Stored data:
+++++
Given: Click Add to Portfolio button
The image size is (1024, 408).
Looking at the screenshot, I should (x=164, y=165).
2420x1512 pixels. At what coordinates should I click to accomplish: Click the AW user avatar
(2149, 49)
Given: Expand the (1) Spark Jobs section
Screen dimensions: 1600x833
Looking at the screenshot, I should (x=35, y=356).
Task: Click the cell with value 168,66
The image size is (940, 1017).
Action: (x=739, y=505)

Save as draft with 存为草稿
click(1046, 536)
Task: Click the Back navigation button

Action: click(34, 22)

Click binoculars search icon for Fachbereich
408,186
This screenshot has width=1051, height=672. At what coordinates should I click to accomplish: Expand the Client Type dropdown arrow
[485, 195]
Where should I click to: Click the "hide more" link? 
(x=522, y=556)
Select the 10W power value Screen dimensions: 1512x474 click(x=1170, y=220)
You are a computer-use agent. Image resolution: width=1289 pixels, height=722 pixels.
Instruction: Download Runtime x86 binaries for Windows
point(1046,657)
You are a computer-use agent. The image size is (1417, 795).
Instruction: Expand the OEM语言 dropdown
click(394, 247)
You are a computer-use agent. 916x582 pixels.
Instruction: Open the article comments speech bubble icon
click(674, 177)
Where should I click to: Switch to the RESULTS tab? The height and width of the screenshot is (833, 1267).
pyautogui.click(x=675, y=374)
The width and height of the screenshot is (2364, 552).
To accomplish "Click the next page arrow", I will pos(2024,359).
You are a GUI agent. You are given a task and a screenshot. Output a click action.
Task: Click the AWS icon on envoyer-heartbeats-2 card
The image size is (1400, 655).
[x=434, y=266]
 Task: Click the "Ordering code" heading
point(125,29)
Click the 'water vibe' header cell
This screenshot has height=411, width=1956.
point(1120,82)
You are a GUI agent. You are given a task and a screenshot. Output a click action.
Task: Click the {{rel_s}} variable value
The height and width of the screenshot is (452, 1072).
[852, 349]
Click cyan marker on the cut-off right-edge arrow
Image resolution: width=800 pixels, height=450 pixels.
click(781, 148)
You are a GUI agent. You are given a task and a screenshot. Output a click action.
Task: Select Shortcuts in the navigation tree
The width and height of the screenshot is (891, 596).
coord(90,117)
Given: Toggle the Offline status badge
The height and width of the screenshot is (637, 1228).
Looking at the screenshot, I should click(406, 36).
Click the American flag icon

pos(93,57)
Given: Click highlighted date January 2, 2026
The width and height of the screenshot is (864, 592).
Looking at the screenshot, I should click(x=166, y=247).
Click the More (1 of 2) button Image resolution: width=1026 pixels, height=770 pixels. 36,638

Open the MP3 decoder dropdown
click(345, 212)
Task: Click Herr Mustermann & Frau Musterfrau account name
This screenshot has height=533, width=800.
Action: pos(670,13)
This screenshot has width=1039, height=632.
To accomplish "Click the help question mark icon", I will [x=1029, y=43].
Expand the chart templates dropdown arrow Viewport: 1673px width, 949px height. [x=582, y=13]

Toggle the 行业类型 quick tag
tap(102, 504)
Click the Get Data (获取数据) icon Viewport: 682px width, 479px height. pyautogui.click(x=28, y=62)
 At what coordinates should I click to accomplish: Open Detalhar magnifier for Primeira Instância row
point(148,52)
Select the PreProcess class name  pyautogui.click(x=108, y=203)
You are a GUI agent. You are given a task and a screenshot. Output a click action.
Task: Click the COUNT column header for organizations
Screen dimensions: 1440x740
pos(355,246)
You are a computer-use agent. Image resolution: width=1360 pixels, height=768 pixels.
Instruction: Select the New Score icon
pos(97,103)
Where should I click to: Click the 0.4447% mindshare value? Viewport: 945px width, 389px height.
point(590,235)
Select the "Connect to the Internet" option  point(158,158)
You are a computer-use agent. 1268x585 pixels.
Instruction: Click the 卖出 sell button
+++++
■ **Work task**
The data above should be returned in full, exactly as written.

■ **Output**
Given: Click Add to Portfolio button
The image size is (1024, 408).
Looking at the screenshot, I should (x=164, y=165).
2420x1512 pixels. At what coordinates should I click to accomplish: Click the AW user avatar
(2149, 49)
Given: Expand the (1) Spark Jobs section
Screen dimensions: 1600x833
Looking at the screenshot, I should (x=35, y=356).
Task: Click the cell with value 168,66
The image size is (940, 1017).
Action: (x=739, y=505)

Save as draft with 存为草稿
click(1046, 536)
Task: Click the Back navigation button

Action: click(34, 22)

Click binoculars search icon for Fachbereich
408,186
This screenshot has width=1051, height=672. At what coordinates should I click to accomplish: Expand the Client Type dropdown arrow
[485, 195]
Where should I click to: Click the "hide more" link? 
(x=522, y=556)
Select the 10W power value Screen dimensions: 1512x474 click(x=1170, y=220)
You are a computer-use agent. Image resolution: width=1289 pixels, height=722 pixels.
Instruction: Download Runtime x86 binaries for Windows
point(1046,657)
You are a computer-use agent. The image size is (1417, 795).
Instruction: Expand the OEM语言 dropdown
click(394, 247)
You are a computer-use agent. 916x582 pixels.
Instruction: Open the article comments speech bubble icon
click(674, 177)
Where should I click to: Switch to the RESULTS tab? The height and width of the screenshot is (833, 1267).
pyautogui.click(x=675, y=374)
The width and height of the screenshot is (2364, 552).
To accomplish "Click the next page arrow", I will pos(2024,359).
You are a GUI agent. You are given a task and a screenshot. Output a click action.
Task: Click the AWS icon on envoyer-heartbeats-2 card
The image size is (1400, 655).
[x=434, y=266]
 Task: Click the "Ordering code" heading
point(125,29)
Click the 'water vibe' header cell
This screenshot has height=411, width=1956.
point(1120,82)
You are a GUI agent. You are given a task and a screenshot. Output a click action.
Task: Click the {{rel_s}} variable value
The height and width of the screenshot is (452, 1072).
[852, 349]
Click cyan marker on the cut-off right-edge arrow
Image resolution: width=800 pixels, height=450 pixels.
click(781, 148)
You are a GUI agent. You are given a task and a screenshot. Output a click action.
Task: Select Shortcuts in the navigation tree
The width and height of the screenshot is (891, 596).
coord(90,117)
Given: Toggle the Offline status badge
The height and width of the screenshot is (637, 1228).
Looking at the screenshot, I should click(406, 36).
Click the American flag icon

pos(93,57)
Given: Click highlighted date January 2, 2026
The width and height of the screenshot is (864, 592).
Looking at the screenshot, I should click(x=166, y=247).
Click the More (1 of 2) button Image resolution: width=1026 pixels, height=770 pixels. 36,638

Open the MP3 decoder dropdown
click(345, 212)
Task: Click Herr Mustermann & Frau Musterfrau account name
This screenshot has height=533, width=800.
Action: pos(670,13)
This screenshot has width=1039, height=632.
To accomplish "Click the help question mark icon", I will [x=1029, y=43].
Expand the chart templates dropdown arrow Viewport: 1673px width, 949px height. [x=582, y=13]

Toggle the 行业类型 quick tag
tap(102, 504)
Click the Get Data (获取数据) icon Viewport: 682px width, 479px height. pyautogui.click(x=28, y=62)
 At what coordinates should I click to accomplish: Open Detalhar magnifier for Primeira Instância row
point(148,52)
Select the PreProcess class name  pyautogui.click(x=108, y=203)
You are a GUI agent. You are given a task and a screenshot. Output a click action.
Task: Click the COUNT column header for organizations
Screen dimensions: 1440x740
pos(355,246)
You are a computer-use agent. Image resolution: width=1360 pixels, height=768 pixels.
Instruction: Select the New Score icon
pos(97,103)
Where should I click to: Click the 0.4447% mindshare value? Viewport: 945px width, 389px height.
point(590,235)
Select the "Connect to the Internet" option  point(158,158)
You are a computer-use agent. 1268x585 pixels.
Instruction: Click the 卖出 sell button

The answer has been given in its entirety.